Fault spacing in the El Teniente Mine, central Chile: Evidence for nonfractal fault geometry

We utilize the excellent rock exposure provided by the network of mining tunnels in El Teniente Mine, Central Chile, to test the applicability of fractal fault spacing laws to a ∼2 km × 3 km × 1.3 km body of crystalline rock in an Andean shear zone. Fractal spacing laws can be particularly useful because they allow prediction of fault spacing at unsampled scales. Because of the restrictions of tunnel geometry in the mine we use only “scanline”, one-dimensional, analyses. The large number of parallel tunnels allows us to assess the consistency of one-dimensional scanline samples over a two-dimensional area. We use two methods: 1) an interval counting technique and 2) standard cumulative statistics to test the hypothesis of fractal fault geometry in the shear zone. The interval counting method produces deceptively good fits to a fractal distribution. In fact, by analyzing the residuals and differential slopes of interval counting and cumulative statistical plots and by comparison with synthetic fractal, negative exponential, and log-normal distribution data, we conclude that a negative exponential distribution best describes fault spatial distribution at the mine.
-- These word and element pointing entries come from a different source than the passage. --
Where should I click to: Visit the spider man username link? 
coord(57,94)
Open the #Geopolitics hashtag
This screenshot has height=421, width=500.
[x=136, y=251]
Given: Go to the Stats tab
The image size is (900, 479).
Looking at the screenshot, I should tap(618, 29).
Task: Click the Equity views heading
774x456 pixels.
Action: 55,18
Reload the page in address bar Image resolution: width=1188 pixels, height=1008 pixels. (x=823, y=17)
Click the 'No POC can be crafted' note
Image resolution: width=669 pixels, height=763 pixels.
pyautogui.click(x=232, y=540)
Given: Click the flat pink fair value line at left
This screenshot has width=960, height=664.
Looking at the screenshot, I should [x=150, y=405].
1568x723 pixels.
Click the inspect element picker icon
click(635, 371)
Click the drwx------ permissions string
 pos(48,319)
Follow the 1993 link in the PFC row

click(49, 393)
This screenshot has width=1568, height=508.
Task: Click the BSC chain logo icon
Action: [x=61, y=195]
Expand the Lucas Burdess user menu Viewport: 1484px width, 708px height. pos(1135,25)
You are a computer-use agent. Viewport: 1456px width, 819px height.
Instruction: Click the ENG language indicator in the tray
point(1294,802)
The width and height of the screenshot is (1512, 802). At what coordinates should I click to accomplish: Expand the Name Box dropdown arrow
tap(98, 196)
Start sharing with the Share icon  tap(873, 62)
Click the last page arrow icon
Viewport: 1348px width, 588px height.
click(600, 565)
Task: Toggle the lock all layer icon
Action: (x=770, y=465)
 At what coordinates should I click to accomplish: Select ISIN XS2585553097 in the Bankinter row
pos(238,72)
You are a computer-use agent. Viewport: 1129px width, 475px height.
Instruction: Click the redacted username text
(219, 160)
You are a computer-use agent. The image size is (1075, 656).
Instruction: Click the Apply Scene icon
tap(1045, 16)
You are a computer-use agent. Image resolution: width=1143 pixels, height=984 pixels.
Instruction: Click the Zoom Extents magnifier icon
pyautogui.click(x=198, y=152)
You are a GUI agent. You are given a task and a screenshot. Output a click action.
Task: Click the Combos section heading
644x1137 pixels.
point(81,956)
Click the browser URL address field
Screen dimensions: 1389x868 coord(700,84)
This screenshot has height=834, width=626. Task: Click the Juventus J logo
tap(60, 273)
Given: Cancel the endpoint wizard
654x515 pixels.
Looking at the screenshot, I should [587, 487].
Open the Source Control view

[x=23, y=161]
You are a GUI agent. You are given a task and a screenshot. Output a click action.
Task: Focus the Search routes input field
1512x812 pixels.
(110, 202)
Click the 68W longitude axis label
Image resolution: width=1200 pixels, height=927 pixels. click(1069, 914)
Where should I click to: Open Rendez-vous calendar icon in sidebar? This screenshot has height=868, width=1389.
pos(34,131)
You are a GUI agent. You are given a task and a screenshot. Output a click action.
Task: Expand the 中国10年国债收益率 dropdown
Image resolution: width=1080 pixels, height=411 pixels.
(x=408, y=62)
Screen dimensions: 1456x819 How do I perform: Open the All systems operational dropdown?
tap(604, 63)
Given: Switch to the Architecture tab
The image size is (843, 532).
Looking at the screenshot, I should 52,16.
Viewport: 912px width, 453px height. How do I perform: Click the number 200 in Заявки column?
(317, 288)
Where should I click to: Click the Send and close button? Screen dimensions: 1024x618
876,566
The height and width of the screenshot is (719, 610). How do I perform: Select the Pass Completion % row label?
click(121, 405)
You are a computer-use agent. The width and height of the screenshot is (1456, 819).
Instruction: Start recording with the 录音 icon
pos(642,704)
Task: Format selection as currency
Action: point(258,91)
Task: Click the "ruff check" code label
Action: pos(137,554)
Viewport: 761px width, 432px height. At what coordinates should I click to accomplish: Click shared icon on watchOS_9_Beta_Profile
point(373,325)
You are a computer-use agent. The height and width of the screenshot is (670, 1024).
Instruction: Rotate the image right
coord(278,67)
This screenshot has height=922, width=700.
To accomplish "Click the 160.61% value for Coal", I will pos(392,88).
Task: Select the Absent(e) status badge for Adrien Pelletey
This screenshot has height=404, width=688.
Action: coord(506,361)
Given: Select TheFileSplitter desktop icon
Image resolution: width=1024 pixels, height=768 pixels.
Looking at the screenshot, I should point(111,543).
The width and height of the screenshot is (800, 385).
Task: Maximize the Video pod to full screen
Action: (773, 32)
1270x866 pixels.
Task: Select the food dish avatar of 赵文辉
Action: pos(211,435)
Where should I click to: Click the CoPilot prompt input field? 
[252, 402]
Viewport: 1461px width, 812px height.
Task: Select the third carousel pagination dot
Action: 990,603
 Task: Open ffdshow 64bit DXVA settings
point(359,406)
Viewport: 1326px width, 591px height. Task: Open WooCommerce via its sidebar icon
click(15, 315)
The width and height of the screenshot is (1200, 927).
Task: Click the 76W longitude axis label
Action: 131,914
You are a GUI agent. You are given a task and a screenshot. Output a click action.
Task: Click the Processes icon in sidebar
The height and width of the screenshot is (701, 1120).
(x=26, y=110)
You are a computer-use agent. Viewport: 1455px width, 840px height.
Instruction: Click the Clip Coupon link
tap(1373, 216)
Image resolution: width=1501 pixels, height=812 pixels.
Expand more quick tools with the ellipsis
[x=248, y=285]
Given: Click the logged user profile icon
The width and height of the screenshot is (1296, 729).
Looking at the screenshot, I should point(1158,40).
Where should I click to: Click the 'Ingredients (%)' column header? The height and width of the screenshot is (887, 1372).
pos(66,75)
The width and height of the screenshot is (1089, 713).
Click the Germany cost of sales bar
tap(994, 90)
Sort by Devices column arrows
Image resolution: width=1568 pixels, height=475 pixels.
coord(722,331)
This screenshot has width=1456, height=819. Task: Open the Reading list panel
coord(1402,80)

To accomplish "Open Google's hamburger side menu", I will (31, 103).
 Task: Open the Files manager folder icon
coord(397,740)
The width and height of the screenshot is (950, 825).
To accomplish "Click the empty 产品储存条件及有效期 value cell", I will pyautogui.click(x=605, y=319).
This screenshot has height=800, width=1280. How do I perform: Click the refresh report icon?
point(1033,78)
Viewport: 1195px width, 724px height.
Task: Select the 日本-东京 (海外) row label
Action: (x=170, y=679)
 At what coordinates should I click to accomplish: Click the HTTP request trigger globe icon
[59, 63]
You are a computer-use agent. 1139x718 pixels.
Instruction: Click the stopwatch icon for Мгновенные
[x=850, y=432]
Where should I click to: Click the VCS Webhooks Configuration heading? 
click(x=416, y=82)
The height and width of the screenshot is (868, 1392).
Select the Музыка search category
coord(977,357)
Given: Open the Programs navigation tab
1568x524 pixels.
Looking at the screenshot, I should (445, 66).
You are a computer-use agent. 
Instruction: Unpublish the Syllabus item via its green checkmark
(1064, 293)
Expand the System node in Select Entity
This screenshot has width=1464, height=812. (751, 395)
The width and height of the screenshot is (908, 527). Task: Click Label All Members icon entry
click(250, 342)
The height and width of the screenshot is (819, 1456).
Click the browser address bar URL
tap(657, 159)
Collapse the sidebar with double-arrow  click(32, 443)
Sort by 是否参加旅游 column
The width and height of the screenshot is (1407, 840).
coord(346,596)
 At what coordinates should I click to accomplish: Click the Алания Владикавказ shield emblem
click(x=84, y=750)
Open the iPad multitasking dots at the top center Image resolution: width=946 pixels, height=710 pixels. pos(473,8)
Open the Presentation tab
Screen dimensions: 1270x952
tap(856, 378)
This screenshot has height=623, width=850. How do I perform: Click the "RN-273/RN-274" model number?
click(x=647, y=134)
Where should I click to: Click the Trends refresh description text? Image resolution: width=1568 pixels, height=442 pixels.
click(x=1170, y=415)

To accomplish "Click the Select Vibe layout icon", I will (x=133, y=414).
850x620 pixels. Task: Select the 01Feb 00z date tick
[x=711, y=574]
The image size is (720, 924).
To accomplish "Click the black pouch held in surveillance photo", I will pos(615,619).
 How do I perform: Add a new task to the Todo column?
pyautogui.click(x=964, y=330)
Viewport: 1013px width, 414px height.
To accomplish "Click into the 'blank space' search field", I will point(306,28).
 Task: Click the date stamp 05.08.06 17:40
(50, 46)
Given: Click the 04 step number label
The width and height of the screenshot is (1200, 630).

We present three possible explanations for the negative exponential spacing distribution: 1) the rock body is at the earliest stage in a deformational path that will produce varying spacing distributions as deformation proceeds, 2) the spacing distribution is inherited through joint reactivation, and 3) the present spacing distribution is the result of a superposition of two spacing distributions each of which is not necessarily negative exponential. Additionally, we attempt to use the deviation of mean spacings in parallel scanlines (after Wu and Pollard (1995)) to further classify deformational maturity. We show that this method cannot be used to compare population development in faults which follow a negative exponential spacing distribution because of the negative exponential's equivalence of mean and standard deviation. Instead we use a relative measure of parallel scanline deviation to compare regions. The distinctly smaller standard deviation of mean spacings in one region (the T3 Isla region) may be a signature of increased local finite strain accumulation.